Глина, скользкая, жирная, навеки забившая прелестный Марусин рот.
— И меня чтоб здесь вот, рядом, Лазарь, — с трудом выговорил Чалдонов и не выдержал, снова зарыдал, ужасно растягивая седые, колючие, старые щеки. Умер он только через четыре года — в пятьдесят втором, и Линдт, не оставивший медленно сползавшего в слабоумие старика до последней минуты, никогда даже себе не признался, что презирал и ненавидел его за это. Чалдонов обязан был умереть сразу за ней, вместе с ней, вместо нее. Они оба были обязаны."

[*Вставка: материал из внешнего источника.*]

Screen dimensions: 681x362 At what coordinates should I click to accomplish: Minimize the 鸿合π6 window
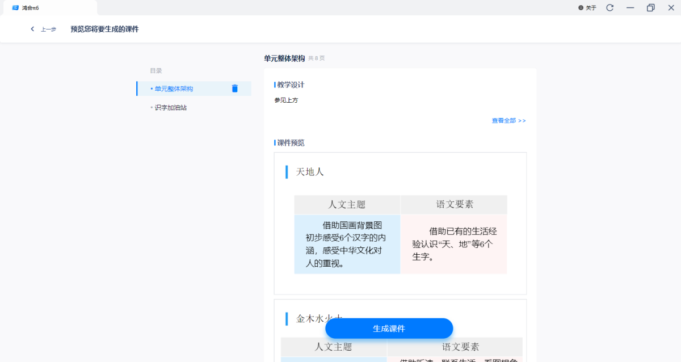630,8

"Впрочем, у Линдта был шанс — отличный, почти стопроцентный, и, видит Бог, он не собирался от него отказываться. Разговор с Берией накануне Большого Взрыва, показавшийся Линдту таким незначительным, оказывается, не был обычной светской болтовней нервничающего сановника и малахольного ученого. Это стало ясно после первого же звонка из Москвы — в ноябре, спустя несколько месяцев после Марусиной смерти. Звонил какой-то профессор из Академии наук, якобы знакомец, но такой седьмой воды, что Линдт так и не связал его блеющий голосок хоть с каким-нибудь подобием физиономии. Звонок был контрольно-предупредительным, услужливому олуху велено было доложить, что Линдтом недовольны. Он был не идиот и прекрасно знал об этом раньше. Недовольны были не им самим, конечно, — кто бы вообще посмел, а тем, что он упорно не возвращался в Москву, хотя, между прочим… Линдт невежливо бросил трубку.
Вторым позвонил Иоффе. Линдт, в глубине души навсегда оставшийся тощим беспризорником, а потому мало кого уважавший как в науке, так и в жизни, для Иоффе делал исключение, больше, правда, похожее на грамматическую ошибку.